While emailing with Aaron Wheeler about SEOmoz‘s Link Intersect, Aagon gave me the following insight into how they crawl the web and prioritize their choices of links. It’s pretty fascinating from a tech perspective…
Thanks for writing in and sorry that you weren’t able to find that directory in the Competitive Link Finder tool. Competitive Link Finder is still in the Labs section of the site, which mean it’s beta, prone to breaking, and we’re either working on tools to use the technology demonstrated in the Labs tool or we don’t plan on working on it any further (but it’s still cool enough to show off!). It really depends. Regardless, we can’t provide too much support for these Labs tools because they’re not on our main road map. Sorry about that!
If you have specific feedback about why you think http://montrealloft.ca/fr/liste_promoteurs.php should have been listed in those results [my initial email asked why it wasn't], let me know and I’ll pass on the feedback. We really appreciate it! It does look like http://montrealloft.ca/fr/liste_promoteurs.php isn’t in our Linkscape Index of the web, so it’s probably not going to show up throughout our site Index-wise.
Most new sites and links will be indexed by our spiders and available in Linkscape and Open Site Explorer within 60 days, but some take even longer for a plethora of reasons, including crawl-ability of sites, the amount of inbound links to them, and the depth of pages in subdirectories.
Just so you know, here’s how we do our index: we take the last index, take the 10 billion URLs with the highest mozrank (with a fixed limit on some of the larger domains), and start crawling from the top-down until we’ve crawled 40,000,000,000 pages (which is about 1/4 of the amount in Google’s index). Therefore, if the site is not linked to by one of these seed URLs (or one of the URLs linked to by them in the next update) then it won’t show up in our index
We update our Linkscape Index every 3 to 5 weeks. Crawling the whole internet to look for links takes 2-3 weeks. And then we’ve got 1-2 weeks of processing to do on those links to determine which are the most important links etc. You can see a schedule of how often we update, and planned updates here.
Linkscape focuses on a breadth-first approach, and thus we nearly always have content from the homepage of websites, externally linked-to pages and pages higher up in a site’s information hierarchy. However, deep pages that are buried beneath many layers of navigation are sometimes missed and it may be several index updates before we catch all of these.
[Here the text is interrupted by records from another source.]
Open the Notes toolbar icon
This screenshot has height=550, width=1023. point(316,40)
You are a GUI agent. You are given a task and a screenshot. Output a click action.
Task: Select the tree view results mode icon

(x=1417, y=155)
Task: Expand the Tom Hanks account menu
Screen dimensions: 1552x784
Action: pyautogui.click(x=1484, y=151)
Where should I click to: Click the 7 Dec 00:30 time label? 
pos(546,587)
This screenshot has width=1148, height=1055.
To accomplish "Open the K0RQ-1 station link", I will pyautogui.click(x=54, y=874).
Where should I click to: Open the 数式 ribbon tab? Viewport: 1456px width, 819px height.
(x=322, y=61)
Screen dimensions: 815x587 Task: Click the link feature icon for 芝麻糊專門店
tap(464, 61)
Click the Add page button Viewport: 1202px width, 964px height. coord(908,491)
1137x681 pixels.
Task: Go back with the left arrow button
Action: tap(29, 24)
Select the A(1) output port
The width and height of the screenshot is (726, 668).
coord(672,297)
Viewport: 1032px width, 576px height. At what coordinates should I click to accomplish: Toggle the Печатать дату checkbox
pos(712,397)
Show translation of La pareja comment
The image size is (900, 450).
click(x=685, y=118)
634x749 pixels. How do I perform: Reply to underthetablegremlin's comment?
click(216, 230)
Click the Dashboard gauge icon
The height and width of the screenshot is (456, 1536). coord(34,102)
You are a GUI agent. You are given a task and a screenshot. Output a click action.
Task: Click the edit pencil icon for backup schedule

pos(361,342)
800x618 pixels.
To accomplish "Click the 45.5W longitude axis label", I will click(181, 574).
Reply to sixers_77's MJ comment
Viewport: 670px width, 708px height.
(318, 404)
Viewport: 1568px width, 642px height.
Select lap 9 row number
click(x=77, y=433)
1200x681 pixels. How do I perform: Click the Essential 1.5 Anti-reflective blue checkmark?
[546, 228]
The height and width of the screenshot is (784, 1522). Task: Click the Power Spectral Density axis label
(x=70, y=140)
If our crawlers or data sources are blocked from reaching those URLs, they may not be included in our index (though links that points to those pages will still be available). Finally, the URLs seen by Linkscape must be linked-to by other documents on the web or our index will not include them.
I hope this information helps! While the site may not be indexed yet, give it some time – maybe we’ll see it in OSE and Linkscape next month.
Best of luck!
I wrote Aaron back:
Thanks a lot for the indepth answer – that was really helpful! Can I
actually publish that on my site? I’ll bet other folks would be interested
in the answer.
Re: Link intersect and the presence/absence of particular pages in it, Link
Intersect is one of the key reasons I subscribe, along with Q+A and maybe
keyword difficulty. And I know a lot of other advanced link builders value
it highly, because it answers the “why” question – why are competitors in
the niche being given links – in a way most likely to be imitable. As to
that particular directory, being that it’s on a high quality website, I’d
encourage you guys to look at how to include more like it in your index.
It’ll make Link Intersect and Linkscape/OSE in general a lot more valuable.
And his response:
My pleasure! Glad it was helpful. You can most certainly publish it on your site. =)
It’s really good to hear your feedback about your tool usage; it helps us figure out what to prioritize! It would be pretty awesome to include the LI tool in a future iteration of Open Site Explorer, as we’re already making changes to OSE to roll out in a couple months.
Did you know we have a feature request forum? It’s a great place to share your ideas. Other people can vote on them and it will help us determine priorities. You should check it out: http://seomoz.zendesk.com/forums
Regardless, I’ll pass the message along to our team and we’ll see what we can do to add more functionality to Link Intersect down the line. Thanks again for letting us know! Best of luck with your upcoming book; hope we help you keep your hats in order. =)
Have a great day,